See these two posts for a background:
Here is some output of code I've written in python. Ask if you want to run it. This output is generated by input $s = abc\cdot abc \cdot abc$.
# generators = 6:
[A -> cab, B -> bca, C -> ab, D -> bc, E -> abc, F -> ca]
# group elems = 107:
{1, A, B, C, D, E, F, AA, AB, AC, AD, AE, AF, BA, BB,
BC, BD, BF, CA, CB, CC, CD, CE, CF, DA, DB, DC, DD, DE, DF, EA, EB, EC, ED,
EE, EF, FC, FD, FE, FF, AAC, AAF, ABF, ACC, ACD, ACF, ADF, AEC, AEF, AFF,
BAC, BAF, BBF, BCF, BDF, BFF, CAC, CAF, CBF, CCC, CCD, CCF, CDC, CDD, CDF,
CEC, CFC, CFD, CFF, DAC, DAF, DBF, DCC, DCD, DCF, DDC, DDD, DDF, DEC, DFC,
DFD, DFF, EAC, ECC, ECD, ECF, EEC, FCC, FCD, FCF, FDC, FDD, FDF, FEC, FFC,
FFD, FFF, AACF, ACCF, ACDF, ACFF, AECF, BACF, CACF, DACF, FFA, FFB, FFAC}
The generators of the group are defined to be the irreducible substrings of the input string $s$. If we further say that these must be compressibly repeating (as non-compressible repeating substrings don't reduce grammar size), then:
# generators = 5:
[A -> cab, B -> bca, C -> ab, D -> bc, E -> abc]
# group elems = 69:
{1, A, B, C, D, E, AA, AC, AD, AE, BA, BB, BC, BD, BE, CB, CC, CD, CE, DA,
DB, DC, DD, DE, EA, EB, EC, ED, EE, AAC, ACC, ACD, ACE, BBD, BCD, BDD, BDE,
CBD, CCC, CCD, CCE, CDC, CDD, CDE, CEC, CED, CEE, DAC, DBD, DCC, DCD, DCE,
DDC, DDD, DDE, DEC, DED, DEE, EAC, EBD, ECC, ECD, ECE, EDC, EDD, EDE, EEC,
EED, EEE, CCA}
So as you can see, just by that one small change we nearly cut the size of the action group in half.

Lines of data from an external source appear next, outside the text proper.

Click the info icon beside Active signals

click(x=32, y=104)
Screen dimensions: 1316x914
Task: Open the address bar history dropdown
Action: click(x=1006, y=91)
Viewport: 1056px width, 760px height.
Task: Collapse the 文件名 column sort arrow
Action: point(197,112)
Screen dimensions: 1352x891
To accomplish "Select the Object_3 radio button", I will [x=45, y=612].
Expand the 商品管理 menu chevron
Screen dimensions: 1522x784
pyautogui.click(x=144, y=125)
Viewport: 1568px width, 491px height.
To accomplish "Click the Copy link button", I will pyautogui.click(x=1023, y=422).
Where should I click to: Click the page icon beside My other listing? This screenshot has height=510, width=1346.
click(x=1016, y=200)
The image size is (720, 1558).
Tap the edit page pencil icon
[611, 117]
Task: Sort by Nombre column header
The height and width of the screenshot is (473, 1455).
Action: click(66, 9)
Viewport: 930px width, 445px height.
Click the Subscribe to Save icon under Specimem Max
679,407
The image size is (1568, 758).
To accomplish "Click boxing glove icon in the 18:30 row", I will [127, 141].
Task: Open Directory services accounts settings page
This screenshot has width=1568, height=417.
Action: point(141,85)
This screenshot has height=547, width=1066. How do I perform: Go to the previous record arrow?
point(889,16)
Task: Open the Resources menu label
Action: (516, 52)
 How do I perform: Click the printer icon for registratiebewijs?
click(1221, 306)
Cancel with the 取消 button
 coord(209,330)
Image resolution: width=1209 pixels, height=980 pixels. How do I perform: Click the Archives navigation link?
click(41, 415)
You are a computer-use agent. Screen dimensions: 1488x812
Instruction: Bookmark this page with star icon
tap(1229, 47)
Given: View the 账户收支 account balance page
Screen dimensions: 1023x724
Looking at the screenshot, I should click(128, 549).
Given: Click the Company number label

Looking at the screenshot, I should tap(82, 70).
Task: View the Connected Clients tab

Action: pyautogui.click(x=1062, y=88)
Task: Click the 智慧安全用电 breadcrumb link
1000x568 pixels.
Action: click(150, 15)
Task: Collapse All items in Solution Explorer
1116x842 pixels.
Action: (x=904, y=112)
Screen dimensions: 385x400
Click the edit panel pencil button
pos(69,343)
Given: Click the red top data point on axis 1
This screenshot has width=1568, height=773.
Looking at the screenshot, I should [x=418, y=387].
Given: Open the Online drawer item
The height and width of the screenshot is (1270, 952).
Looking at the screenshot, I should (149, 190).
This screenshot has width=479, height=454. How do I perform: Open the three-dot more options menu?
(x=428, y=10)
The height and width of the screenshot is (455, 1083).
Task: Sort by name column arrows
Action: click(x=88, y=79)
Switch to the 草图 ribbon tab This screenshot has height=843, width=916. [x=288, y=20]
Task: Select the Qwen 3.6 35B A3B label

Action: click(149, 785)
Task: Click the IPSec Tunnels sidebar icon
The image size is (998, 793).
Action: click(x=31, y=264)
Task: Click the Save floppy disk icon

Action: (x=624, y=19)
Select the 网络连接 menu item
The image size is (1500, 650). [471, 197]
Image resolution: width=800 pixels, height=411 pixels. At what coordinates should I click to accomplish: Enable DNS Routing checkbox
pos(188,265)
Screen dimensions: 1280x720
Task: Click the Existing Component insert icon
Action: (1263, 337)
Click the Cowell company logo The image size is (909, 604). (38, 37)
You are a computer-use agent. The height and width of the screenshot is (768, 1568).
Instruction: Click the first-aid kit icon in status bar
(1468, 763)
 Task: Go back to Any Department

Was wondering what other methods can be used to reduce the size of the action group and thus the computation time of a recursive smallest grammar algorithm.
Details
We define the left action of a grammar rule such as $A\to abc$, on the string $s = abcabc$ (for example) by taking the leftmost occurrence of $abc \leqslant s$ and collapsing it to the variable $A$. Applying $A$ twice yields $A^2 \circ s = AA$ in this case. Applying a 3rd time restarts the process via expanding all $A$ occurences. Since a smallest grammar expanded fully (up to pure literal rules) always has a leftmost variable occurence, or if it doesn't, you can transfer over to one that does, we believe one could enumerate all possible near-fully expanded grammars by acting on the start string $s$ with the set of all irreducible (and compressibly repeating) rules. Once you have this enumeration, you then recurse (see the above links). Of course, without any more study of this, the algorithm does appear to be non-polynomial in complexity class.
Is there a way to filter out more "fruitless" elements from the group $G(s)$?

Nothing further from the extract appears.